CPI holds at 3.0% but Iran shock has already changed the picture for DB pension schemes, with liabilities down £50bn
CPI holds at 3.0% but Iran shock has already changed the picture for DB pension schemes, with liabilities down £50bn
25 Mar 2026
Adam Gillespie, Partner at XPS Group, comments: “Today's CPI figure will grab the headlines, but for DB pension schemes far more significant market impacts have already happened. Since the Iran conflict began on 28 February, it is the UK bond market's reaction, not today's inflation number, that has driven the bigger shift in funding positions.
Renewed inflation risk is clearly bad news for individuals and government finances. But for most DB schemes the picture is more nuanced. XPS estimates that liabilities on a long-term funding basis have fallen by approximately 5% since 28 February, equivalent to around £50bn. Long-dated gilt yields, the primary driver of liability valuations, have risen sharply, with the 10-year gilt reaching almost 5% on 20 March, its highest level since 2008. Rising yields reduce the present value of liabilities more quickly than higher inflation expectations increase them, meaning that for most schemes, the net effect is a material reduction in liabilities.
How this translates into surplus depends on a scheme's exposure to risky assets, but many will have seen their position improve further. This sharpens an already live debate: as the Pension Schemes Bill progresses with surplus release regulations expected later this year, many trustees are considering how surplus can benefit members. For those trustees, one of the areas they often look at is how members benefits have been affected by increases in the cost of living.
These market moves have also created additional challenges for liability hedging strategies, compounding existing gilt market fragmentation. Two issues stand out: higher inflation can leave schemes inadvertently overhedged; and curve shape changes can have a significant second-order impact on hedge effectiveness. XPS's research shows that even for a modest £100m scheme, the difference between a highly robust and a less robust hedge can result in losses of around £600,000 per year - and significantly more in conditions like these. Trustees and sponsors should be reviewing whether their liability hedges remain at the right level and protected against further sharp moves in yields and inflation.”

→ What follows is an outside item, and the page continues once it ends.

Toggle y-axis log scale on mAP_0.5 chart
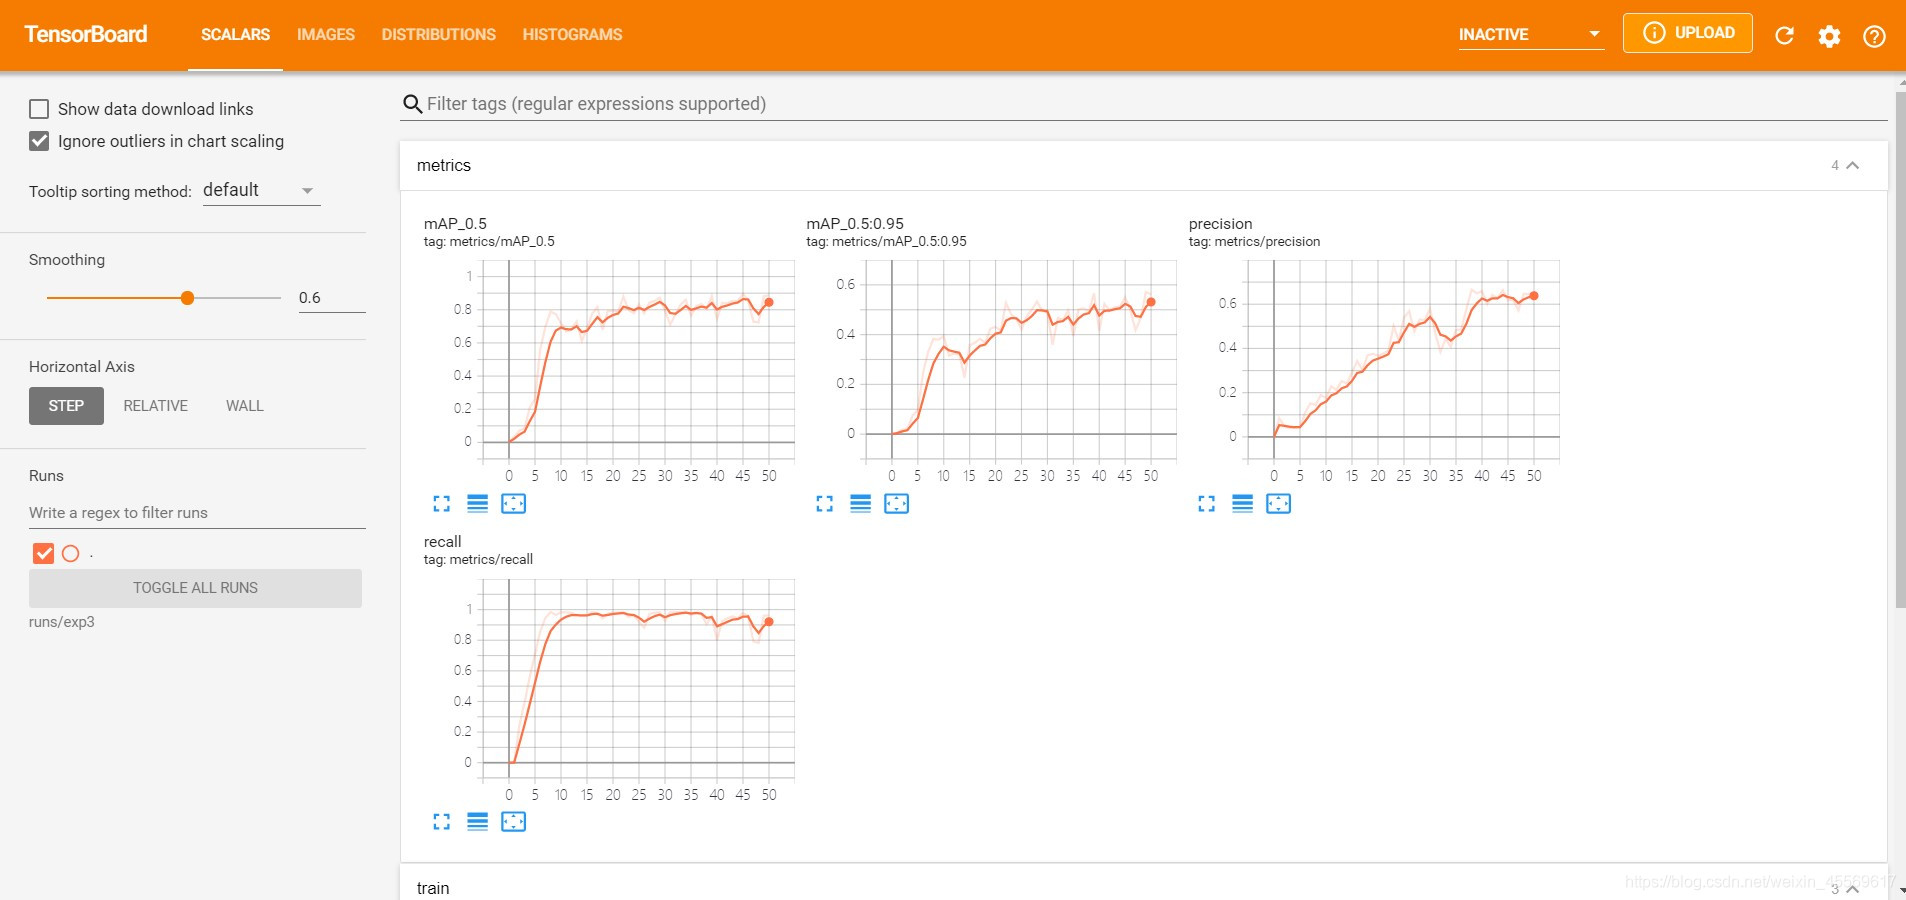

Mark Searle, Head of DC Investment at XPS Group, comments: “The prospect of higher future inflation is a blow for UK DC pension savers. Younger members have enjoyed strong global equity returns over the last three years, but a period of persistently higher inflation would make retirement targets harder to achieve without changes to contributions or investment strategy. For older savers already drawing an income, higher inflation means larger withdrawals are needed just to maintain purchasing power. Combined with the elevated market volatility we’re seeing, this significantly increases the risk of running down drawdown pots too quickly and brings into focus the risk DC retirees face with pound cost ravaging.”